Вторая опасность - это "утечка" генов устойчивости к гербицидам из культивируемых растений в близкородственные растения естественных биоценозов. В Европе проблеме "генной безопасности" уделяют большое значение, поскольку на ее территории растет много видов, близких к культурным растениям. Показано, что признаки устойчивости могут переноситься при близкородственном опылении. "Утечка генов" может привести к возникновению "суперсорняков", устойчивых к применяемому гербициду, и технологию придется снова менять.
Третья опасность - передозировка гербицидов. Гербицид-устойчивость позволяет вносить избыток этих агентов на поля без видимого вреда для них (в традиционной технологи выращивания это невозможно - культурные растения погибнут вместе с сорняками). Уже сегодня многие гербициды признаны опасными для рыб, моллюсков и др. животных. Сток гербицидов с полей в водоемы с применением новой технологии, несомненно, усилится.
5) Повышение устойчивости растений. Для нашей страны актуально получение морозостойких сортов растений. Важно придать теплолюбивым культурам устойчивость к заморозкам. Основным повреждающим агентом при замерзании является кристаллический лед. Для предотвращения его образования некоторые рыбы и насекомые выделяют особые гидрофильные белки.
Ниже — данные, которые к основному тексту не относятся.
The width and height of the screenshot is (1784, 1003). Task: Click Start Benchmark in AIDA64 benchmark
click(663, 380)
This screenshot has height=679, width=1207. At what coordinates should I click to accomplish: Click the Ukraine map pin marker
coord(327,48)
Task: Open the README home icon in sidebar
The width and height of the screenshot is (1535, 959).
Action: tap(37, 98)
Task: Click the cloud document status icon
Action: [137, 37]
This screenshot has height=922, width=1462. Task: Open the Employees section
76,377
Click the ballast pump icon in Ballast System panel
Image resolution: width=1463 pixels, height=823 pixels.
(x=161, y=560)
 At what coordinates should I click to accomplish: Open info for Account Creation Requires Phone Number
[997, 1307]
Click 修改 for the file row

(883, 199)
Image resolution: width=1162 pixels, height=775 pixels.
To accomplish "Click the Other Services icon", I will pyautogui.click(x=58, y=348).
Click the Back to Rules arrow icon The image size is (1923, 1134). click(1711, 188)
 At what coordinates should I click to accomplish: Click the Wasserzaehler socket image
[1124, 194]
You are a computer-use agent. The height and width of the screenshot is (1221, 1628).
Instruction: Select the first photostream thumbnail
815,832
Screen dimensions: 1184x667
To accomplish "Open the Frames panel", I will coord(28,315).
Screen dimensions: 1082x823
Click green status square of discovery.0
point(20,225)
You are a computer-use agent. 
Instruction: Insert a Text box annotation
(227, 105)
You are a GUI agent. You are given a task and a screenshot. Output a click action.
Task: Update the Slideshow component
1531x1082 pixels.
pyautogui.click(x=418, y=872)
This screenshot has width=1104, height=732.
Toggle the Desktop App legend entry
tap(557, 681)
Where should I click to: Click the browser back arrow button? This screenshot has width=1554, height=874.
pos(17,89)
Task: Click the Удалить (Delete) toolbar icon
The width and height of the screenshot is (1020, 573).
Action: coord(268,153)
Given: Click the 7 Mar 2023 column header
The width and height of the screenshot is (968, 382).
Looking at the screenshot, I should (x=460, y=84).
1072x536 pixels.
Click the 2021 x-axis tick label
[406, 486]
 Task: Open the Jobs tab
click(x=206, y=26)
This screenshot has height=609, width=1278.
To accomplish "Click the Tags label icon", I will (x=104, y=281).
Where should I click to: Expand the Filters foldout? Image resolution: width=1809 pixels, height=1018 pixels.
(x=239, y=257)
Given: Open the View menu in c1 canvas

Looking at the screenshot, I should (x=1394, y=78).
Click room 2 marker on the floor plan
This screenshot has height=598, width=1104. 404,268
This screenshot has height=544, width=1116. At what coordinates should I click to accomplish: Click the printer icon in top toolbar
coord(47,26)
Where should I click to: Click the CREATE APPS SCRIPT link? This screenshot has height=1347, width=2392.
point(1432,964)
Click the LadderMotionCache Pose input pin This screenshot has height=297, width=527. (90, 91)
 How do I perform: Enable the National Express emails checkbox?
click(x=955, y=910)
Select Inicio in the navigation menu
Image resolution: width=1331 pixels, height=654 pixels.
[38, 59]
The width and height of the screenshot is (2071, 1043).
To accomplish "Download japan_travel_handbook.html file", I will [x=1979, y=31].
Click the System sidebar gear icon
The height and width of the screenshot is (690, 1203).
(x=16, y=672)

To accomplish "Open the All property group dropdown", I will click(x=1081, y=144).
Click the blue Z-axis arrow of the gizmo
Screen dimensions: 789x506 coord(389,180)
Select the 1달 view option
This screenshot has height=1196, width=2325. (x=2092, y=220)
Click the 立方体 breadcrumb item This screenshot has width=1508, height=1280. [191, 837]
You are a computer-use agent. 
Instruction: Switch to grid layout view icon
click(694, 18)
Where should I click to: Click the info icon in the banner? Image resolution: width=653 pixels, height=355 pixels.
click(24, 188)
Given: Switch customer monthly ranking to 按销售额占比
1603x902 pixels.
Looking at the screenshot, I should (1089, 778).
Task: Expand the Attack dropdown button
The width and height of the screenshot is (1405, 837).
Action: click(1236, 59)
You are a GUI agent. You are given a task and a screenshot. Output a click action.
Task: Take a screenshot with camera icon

Гены этих белков можно перенести в растения, и их морозостойкость повысится.
Устойчивость к засухе и засолению определяется сложным взаимодействием многих генов. Поэтому создание трансгенных растений, устойчивых к засухе/засолению представляется довольно сложной задачей. (Генная инженерия работает с отдельными генами, а не с большими комплексами генов).
6) Биосинтез инсулина, антител и др. белков для нужд медицины. Производство генно-инженерных белков в трансгенных клетках бактерий или дрожжей практикуется уже достаточно давно. Однако, возникает проблема правильной можификации таких белков в бактериальных или дрожжевых клетках. Часто белок так и не принимает нужной конформации или слегка отличается по аминокислотному составу, что нежелательно. Растения являются эукариотными органзмами, достаточно близкими к животным биохимически, поэтому было предложено получать белки для нужд медицины из трансгенных растений.
Поскольку организовать выращивание растений дешевле, чем выращивание бактерий или дрожжей, а получаемый пробукт будет более качественным, можно ожидать большого экономического эффекта от внедрения этой технологии. В медицинской практике используется не вся биомасса растения, а выделенный из нее индивидуальный компонент (белок), т.е. препарат проходит предвартельную очистку и должен быть безопасным для здоровья людей.